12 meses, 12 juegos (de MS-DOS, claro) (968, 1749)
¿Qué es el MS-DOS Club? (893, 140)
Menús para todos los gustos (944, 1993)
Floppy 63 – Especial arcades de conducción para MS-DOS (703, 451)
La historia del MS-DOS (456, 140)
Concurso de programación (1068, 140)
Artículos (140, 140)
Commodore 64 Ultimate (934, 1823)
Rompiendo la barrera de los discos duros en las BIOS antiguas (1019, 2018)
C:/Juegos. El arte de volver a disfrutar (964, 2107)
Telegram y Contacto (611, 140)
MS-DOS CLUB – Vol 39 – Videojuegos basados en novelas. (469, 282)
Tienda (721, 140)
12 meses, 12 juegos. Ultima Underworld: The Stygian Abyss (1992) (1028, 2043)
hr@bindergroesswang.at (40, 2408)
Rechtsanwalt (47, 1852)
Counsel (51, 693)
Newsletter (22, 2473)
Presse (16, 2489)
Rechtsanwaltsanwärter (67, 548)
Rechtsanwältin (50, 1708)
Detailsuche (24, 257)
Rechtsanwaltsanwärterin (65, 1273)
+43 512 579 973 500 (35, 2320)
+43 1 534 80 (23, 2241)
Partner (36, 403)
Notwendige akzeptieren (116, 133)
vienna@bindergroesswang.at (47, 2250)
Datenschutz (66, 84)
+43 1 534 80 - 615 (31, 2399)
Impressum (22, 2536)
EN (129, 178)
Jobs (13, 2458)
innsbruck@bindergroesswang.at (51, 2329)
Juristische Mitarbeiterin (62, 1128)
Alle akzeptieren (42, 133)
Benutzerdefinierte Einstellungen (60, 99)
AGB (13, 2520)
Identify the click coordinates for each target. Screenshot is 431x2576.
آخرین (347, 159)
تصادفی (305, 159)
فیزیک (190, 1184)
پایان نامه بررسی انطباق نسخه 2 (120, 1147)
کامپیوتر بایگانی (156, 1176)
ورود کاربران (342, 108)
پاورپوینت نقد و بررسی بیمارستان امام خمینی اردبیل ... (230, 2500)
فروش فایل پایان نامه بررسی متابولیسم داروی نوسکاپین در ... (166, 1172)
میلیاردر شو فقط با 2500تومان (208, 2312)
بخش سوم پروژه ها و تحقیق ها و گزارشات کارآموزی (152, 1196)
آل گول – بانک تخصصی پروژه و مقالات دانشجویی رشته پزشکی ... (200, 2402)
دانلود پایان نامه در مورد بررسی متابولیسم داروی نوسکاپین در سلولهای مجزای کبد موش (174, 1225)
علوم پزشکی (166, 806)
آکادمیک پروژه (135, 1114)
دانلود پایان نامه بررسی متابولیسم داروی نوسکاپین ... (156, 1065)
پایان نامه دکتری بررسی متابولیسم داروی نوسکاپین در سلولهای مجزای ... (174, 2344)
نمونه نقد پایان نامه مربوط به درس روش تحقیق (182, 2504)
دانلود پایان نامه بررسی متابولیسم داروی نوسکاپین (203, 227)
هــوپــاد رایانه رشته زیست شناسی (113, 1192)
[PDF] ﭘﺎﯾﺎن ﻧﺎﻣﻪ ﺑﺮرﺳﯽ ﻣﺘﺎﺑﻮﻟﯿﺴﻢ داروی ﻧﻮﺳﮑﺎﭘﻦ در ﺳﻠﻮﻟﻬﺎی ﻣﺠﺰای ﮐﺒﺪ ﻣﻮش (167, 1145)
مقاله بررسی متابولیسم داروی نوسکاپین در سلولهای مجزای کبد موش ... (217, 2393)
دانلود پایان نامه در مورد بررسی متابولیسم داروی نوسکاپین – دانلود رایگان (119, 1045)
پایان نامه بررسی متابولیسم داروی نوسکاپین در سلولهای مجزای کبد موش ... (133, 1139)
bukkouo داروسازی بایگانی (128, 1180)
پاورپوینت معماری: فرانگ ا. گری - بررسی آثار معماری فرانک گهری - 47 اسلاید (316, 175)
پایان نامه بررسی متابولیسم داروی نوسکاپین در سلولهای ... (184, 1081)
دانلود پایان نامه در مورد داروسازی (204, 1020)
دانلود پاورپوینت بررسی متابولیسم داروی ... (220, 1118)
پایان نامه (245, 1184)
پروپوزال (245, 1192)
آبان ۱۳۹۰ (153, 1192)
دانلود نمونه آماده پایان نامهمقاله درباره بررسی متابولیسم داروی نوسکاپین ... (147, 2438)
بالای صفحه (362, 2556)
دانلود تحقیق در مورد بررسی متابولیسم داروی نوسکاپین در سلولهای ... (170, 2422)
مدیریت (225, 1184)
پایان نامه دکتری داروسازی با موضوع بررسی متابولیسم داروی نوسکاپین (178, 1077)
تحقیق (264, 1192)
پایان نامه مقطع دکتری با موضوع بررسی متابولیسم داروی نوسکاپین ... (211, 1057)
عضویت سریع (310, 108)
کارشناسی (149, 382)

##########

Problem requirements. Looking at the data above, write out exactly the lines that start at the one containing "AGB (13, 2520)" and end at the one containing "نمونه نقد پایان"; include both and nothing beyond.

Task output.
AGB (13, 2520)
Identify the click coordinates for each target. Screenshot is 431x2576.
آخرین (347, 159)
تصادفی (305, 159)
فیزیک (190, 1184)
پایان نامه بررسی انطباق نسخه 2 (120, 1147)
کامپیوتر بایگانی (156, 1176)
ورود کاربران (342, 108)
پاورپوینت نقد و بررسی بیمارستان امام خمینی اردبیل ... (230, 2500)
فروش فایل پایان نامه بررسی متابولیسم داروی نوسکاپین در ... (166, 1172)
میلیاردر شو فقط با 2500تومان (208, 2312)
بخش سوم پروژه ها و تحقیق ها و گزارشات کارآموزی (152, 1196)
آل گول – بانک تخصصی پروژه و مقالات دانشجویی رشته پزشکی ... (200, 2402)
دانلود پایان نامه در مورد بررسی متابولیسم داروی نوسکاپین در سلولهای مجزای کبد موش (174, 1225)
علوم پزشکی (166, 806)
آکادمیک پروژه (135, 1114)
دانلود پایان نامه بررسی متابولیسم داروی نوسکاپین ... (156, 1065)
پایان نامه دکتری بررسی متابولیسم داروی نوسکاپین در سلولهای مجزای ... (174, 2344)
نمونه نقد پایان نامه مربوط به درس روش تحقیق (182, 2504)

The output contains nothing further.